Twelve days after the transfer, we got the news that we were going to be parents!!!!!!!!!! November 25th. A day I will remember forever. It was so special for us, to finally see our dreams coming true. Then, to find out a few weeks later that it was TWINS. (Twins is a story for another day because… Well, oh boy. Bring it on!) Life was amazing!
This journey is one that has changed my life forever. It was hard. It was ugly. There were and still are tears, both happy and sad. But in the end, this journey has shaped me into the person I am today. I joke that I am constantly in a cycle of the five stages of grief. I am angry. Why did this happen to me? Why will I never get to feel the flutter of a baby inside me?

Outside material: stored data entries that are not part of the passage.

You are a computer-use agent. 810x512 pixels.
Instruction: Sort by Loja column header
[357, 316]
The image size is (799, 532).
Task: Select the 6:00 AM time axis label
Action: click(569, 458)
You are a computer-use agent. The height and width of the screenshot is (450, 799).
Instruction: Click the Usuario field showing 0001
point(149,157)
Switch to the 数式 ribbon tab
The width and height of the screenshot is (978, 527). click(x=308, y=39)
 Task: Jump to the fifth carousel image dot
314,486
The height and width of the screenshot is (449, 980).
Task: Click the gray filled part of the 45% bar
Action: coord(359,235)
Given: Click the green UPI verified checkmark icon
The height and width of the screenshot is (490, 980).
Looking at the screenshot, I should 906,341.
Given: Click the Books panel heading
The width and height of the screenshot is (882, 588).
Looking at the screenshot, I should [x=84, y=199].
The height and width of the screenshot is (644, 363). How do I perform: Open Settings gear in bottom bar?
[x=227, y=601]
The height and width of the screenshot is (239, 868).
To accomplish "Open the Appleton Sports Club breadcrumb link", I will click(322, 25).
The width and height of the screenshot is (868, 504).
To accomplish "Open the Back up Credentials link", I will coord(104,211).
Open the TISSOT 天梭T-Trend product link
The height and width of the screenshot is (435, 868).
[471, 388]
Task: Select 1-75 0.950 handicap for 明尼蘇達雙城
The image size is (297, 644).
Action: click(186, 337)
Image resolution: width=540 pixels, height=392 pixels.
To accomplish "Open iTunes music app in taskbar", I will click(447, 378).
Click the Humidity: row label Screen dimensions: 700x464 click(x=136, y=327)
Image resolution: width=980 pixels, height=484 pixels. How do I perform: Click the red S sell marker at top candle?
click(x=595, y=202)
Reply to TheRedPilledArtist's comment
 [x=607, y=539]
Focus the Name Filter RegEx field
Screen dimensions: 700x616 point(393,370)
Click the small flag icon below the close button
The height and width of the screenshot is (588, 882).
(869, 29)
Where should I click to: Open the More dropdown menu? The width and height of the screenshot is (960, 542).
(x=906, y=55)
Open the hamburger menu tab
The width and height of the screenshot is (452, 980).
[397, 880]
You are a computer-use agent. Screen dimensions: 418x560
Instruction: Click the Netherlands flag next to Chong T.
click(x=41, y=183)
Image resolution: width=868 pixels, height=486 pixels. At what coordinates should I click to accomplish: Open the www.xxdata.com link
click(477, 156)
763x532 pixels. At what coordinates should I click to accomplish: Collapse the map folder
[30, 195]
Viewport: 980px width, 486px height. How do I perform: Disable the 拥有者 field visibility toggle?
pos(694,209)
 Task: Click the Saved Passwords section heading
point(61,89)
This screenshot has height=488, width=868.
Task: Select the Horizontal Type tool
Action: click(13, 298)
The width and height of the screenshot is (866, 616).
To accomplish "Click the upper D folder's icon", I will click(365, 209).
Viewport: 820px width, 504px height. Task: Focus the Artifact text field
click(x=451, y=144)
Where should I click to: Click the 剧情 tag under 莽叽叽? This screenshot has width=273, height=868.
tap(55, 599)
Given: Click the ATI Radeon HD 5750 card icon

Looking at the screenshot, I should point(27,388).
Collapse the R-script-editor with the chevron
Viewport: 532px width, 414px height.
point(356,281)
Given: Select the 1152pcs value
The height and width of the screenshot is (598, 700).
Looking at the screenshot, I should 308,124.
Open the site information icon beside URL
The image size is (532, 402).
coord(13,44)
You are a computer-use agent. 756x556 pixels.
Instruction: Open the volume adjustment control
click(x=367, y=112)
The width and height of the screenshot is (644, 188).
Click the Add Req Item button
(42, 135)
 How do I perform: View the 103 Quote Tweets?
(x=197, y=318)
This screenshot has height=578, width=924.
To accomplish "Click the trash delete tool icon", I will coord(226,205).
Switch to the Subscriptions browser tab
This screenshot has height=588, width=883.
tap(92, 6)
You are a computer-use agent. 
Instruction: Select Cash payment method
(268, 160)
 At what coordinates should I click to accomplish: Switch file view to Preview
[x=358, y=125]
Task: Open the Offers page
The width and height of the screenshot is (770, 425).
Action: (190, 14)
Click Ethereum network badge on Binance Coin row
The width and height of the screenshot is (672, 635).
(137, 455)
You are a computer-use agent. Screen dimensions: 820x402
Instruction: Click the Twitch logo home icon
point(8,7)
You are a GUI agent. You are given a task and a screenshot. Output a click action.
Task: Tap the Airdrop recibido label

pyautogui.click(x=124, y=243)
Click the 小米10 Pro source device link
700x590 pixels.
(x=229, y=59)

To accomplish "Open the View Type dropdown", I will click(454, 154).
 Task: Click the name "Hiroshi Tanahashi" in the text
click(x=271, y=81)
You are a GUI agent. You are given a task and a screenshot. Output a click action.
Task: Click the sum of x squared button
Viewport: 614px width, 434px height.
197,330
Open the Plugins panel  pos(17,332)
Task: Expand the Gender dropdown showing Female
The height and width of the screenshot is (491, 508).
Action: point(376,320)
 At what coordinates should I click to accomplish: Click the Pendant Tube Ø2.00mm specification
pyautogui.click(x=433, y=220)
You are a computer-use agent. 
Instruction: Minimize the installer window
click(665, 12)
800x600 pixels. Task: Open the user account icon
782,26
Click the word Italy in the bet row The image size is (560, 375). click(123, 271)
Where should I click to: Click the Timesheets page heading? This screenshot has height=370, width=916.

Why will I never get to give birth to my own child? I may never know the answers to those questions, but I do know that God has a plan for me. I have come to the realization that if I do what I am asked, and humble myself, that I will get to experience one of God’s greatest gifts. I will get to be a mother, maybe not in the traditional way. But I will get to hold my child. I will watch them run, play, and grow to be the amazing people I want them to be. If you are experiencing any sort of infertility, know that you are not alone. It is a battle, and there is a loving army right there with you; fighting, and fighting hard so that one day, we can all be mothers, someway somehow.”